= Ralph of Beauvais =

English grammarian and linguist

Ralph of Beauvais (Note: Latin: Radulfus Beluacensis, Radulphus Bellovacensis) (fl. 1142–1182) was an English grammarian and linguist.

Born in England, Ralph moved to France no later than 1140 to study under Peter Abelard, who died in 1142. Although he was largely forgotten by the end of the Middle Ages, he was famous in his own day. Gerald of Wales, referring to the late 1160s and 1170s when he was a student at Paris, writes that Ralph "far outdistanced all others in our days as the singular teaching authority on the art of literature and knowledge of grammar" (in artis litteratorie peritia grammaticaque doctrina singulari prerogativa nostris diebus ceteris cunctis longe preminebat).
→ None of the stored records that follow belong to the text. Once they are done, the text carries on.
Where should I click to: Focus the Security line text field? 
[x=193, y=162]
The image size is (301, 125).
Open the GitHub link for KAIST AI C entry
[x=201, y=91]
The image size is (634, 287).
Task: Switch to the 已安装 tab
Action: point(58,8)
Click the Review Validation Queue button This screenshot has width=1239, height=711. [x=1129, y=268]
The chronicler Helinand of Froidmont, who was his pupil, calls him "erudite in divine as much as in secular letters" (in divinis quam in saecularibus litteris eruditus). His career was spent entirely as a teacher of grammar in the cathedral school of Beauvais. Sometime between 1182 and 1185, when he was an old man, he exchanged letters with Peter of Blois, reproaching Peter for having abandoned the schools to work for the archdiocese of Canterbury and being reproached by Peter in turn for having stuck to grammar when his peers had moved on to higher things. Among his students were Peter of Spain, Robert Blund and Robert of Paris.
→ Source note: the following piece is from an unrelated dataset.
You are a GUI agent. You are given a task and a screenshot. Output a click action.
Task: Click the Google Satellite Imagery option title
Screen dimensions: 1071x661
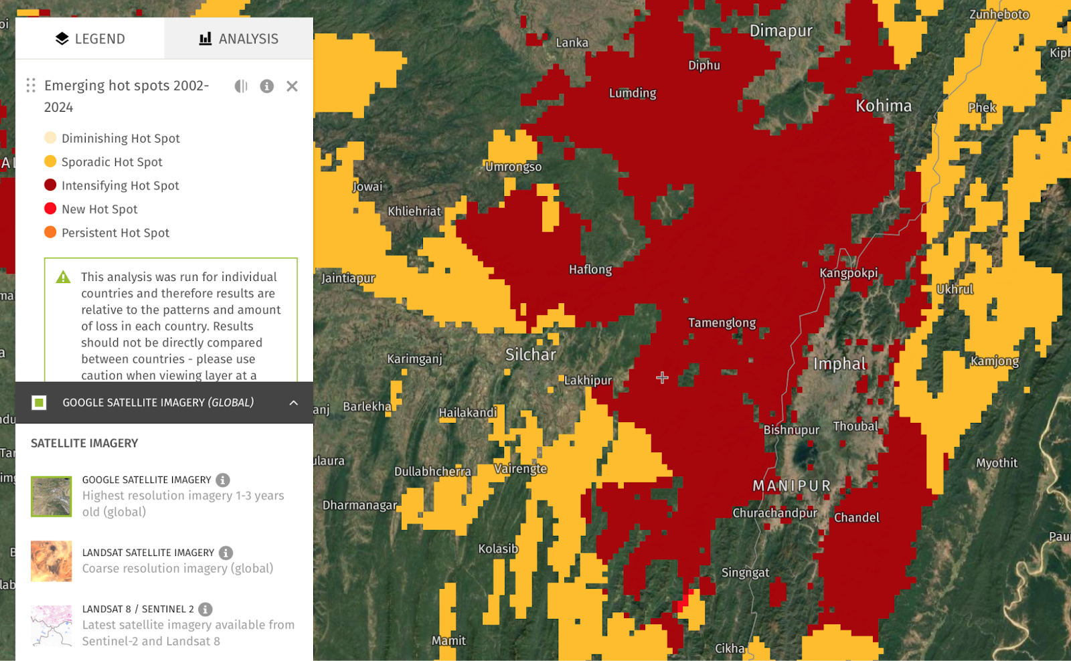click(147, 480)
Two works in Latin by Ralph are known. The Glose super Donatum (Note: also Summa super Donatum) is a commentary on the 4th-century Latin grammatical treatise Ars minora by Aelius Donatus. The Liber Tytan (Note: also Liber Titan) is a grammatical analysis of Latin poems, mainly selections from Ovid, Lucan and Virgil. Ralph's teaching is similar to that found in two anonymous treatises, the gloss on Priscian entitled Promisimus and the rudimentary Verba preceptiva. It was criticized in the 13th century by the speculative grammarian Michael of Marbais.